- Born: 1953 Kağızman, Kars, Turkey
- Died: 14 June 2021 (aged 67–68) Istanbul, Turkey
- Occupations: Musician, composer

= Selçuk Tekay =

Turkish composer and musician (1953–2021)

Selçuk Tekay (1953 – 14 June 2021) was a Turkish composer and performing musician.

== Biography ==
Tekay was born in 1953 in Kağızman, Kars.

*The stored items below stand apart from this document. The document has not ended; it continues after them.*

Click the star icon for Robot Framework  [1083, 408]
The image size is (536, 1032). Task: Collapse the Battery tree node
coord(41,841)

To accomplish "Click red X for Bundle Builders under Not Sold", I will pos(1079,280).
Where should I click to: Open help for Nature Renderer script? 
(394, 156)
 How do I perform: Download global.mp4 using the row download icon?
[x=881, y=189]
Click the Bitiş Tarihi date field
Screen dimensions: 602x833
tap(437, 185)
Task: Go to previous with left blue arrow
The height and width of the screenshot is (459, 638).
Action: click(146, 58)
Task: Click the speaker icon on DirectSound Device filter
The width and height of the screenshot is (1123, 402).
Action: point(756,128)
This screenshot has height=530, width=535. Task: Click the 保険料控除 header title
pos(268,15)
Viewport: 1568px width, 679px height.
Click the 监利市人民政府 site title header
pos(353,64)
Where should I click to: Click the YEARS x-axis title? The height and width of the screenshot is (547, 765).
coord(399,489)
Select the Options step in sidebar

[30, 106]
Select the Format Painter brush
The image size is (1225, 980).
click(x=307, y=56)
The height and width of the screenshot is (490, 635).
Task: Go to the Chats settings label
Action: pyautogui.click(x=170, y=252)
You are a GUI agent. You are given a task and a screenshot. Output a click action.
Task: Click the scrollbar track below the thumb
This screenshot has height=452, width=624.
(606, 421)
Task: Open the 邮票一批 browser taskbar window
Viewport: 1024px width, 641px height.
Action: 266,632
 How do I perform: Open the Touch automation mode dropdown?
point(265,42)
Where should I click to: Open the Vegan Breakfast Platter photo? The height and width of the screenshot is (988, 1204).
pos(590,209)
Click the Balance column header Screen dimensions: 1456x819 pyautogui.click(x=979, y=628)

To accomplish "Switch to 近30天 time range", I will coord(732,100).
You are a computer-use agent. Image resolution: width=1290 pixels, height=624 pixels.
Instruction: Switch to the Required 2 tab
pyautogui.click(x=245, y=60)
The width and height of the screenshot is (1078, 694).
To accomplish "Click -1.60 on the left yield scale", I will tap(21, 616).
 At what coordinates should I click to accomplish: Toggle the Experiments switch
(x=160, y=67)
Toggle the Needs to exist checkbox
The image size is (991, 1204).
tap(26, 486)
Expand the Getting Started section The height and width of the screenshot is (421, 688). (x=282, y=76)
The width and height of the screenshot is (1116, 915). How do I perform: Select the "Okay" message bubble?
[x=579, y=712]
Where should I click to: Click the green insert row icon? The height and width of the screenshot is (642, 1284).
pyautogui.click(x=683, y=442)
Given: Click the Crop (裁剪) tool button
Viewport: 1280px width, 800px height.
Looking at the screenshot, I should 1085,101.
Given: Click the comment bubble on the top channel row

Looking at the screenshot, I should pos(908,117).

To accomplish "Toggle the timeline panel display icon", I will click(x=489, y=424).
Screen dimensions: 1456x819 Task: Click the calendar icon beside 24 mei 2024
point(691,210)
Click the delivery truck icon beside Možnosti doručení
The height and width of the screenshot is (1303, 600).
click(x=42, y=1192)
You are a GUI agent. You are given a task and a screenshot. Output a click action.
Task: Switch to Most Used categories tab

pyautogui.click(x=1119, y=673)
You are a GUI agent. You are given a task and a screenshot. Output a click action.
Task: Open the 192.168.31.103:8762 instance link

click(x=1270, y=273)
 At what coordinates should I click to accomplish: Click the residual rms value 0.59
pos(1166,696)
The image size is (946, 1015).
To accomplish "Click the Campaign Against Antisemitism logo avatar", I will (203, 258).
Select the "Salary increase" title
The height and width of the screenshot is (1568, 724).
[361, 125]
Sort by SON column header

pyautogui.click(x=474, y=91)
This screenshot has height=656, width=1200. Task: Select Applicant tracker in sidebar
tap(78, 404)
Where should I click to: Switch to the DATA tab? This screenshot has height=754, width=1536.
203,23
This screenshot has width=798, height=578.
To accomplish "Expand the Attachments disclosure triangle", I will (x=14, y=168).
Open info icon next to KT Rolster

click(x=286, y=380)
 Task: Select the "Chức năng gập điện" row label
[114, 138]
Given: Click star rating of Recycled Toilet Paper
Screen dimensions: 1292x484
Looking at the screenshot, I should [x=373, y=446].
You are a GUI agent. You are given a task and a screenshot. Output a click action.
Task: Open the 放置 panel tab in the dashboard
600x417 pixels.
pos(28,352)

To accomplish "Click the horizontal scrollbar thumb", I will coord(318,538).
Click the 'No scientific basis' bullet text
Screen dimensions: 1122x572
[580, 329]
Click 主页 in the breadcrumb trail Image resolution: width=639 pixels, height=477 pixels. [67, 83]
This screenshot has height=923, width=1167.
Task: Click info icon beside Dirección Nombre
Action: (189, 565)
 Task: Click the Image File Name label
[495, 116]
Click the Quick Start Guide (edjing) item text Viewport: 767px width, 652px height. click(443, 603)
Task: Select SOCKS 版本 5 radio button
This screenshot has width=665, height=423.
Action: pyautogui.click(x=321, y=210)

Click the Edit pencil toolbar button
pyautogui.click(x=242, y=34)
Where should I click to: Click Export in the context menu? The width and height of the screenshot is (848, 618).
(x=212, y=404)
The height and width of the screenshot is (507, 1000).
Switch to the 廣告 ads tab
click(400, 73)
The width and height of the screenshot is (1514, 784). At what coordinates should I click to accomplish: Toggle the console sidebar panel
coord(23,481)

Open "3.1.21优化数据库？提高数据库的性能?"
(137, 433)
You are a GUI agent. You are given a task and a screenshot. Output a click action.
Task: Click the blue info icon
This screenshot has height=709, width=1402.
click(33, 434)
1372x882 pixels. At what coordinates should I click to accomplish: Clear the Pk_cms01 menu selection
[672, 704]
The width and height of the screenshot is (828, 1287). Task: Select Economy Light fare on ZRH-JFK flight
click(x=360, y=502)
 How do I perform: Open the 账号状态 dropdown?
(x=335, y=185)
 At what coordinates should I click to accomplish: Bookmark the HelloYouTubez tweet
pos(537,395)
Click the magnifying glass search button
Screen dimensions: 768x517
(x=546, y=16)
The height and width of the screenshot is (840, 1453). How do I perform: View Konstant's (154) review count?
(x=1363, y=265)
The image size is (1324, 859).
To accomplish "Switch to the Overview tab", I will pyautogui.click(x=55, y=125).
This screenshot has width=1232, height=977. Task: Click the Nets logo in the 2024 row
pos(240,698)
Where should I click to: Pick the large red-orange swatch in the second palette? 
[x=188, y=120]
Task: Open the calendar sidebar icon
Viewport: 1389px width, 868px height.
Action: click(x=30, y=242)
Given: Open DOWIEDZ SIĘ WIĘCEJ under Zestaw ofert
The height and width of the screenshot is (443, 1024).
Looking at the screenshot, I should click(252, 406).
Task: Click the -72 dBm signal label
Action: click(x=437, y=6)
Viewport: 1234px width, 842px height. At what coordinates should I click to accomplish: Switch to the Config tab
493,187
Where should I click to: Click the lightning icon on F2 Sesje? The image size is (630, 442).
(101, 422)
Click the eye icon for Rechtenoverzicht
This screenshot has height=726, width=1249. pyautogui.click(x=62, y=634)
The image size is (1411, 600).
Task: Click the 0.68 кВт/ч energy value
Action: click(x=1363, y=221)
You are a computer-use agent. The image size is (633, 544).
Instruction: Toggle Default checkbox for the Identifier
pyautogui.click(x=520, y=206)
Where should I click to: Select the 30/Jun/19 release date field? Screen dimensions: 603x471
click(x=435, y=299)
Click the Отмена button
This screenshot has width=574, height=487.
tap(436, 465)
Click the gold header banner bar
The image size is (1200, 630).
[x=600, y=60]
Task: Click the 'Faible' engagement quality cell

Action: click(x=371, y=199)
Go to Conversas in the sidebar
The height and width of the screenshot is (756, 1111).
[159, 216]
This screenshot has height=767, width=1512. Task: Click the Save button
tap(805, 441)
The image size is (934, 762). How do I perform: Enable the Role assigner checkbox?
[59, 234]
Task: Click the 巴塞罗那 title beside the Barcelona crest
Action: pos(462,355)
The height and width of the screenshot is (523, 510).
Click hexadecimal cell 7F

After his education at Vefa High School and music school he received training from Turkish classical music artists such as Emin Ongan, Feridun Darbaz, and Teoman Önaldı. As an album director, orchestra conductor and violinist, he worked on stage and album works for Turkish Classical Music artist, including Müzeyyen Senar, Zeki Müren, Emel Sayın, Bülent Ersoy, Muazzez Ersoy, Ebru Gündeş and Muazzez Abacı. He composed songs such as Beraber Yürüdük Biz Bu Yollarda, Vurgun, Unuturum Diye Yorma Kendini, Yorgunum, ve Aradığın Aşkı Buldun mu? He won the Golden Butterfly Composer of the Year Award with Vurgun in 1991, Beraber Yürüdük Biz Bu Yollarda in 1992, and Yorgunum Dostlarım in 1993.

He married Elif Maner in 1991. In 2011, Elif Maner filed for divorce due to severe incompatibility.

Tekay died at the age of 68 after a heart attack in Istanbul on 14 June 2021. He was buried in Silivrikapı Cemetery.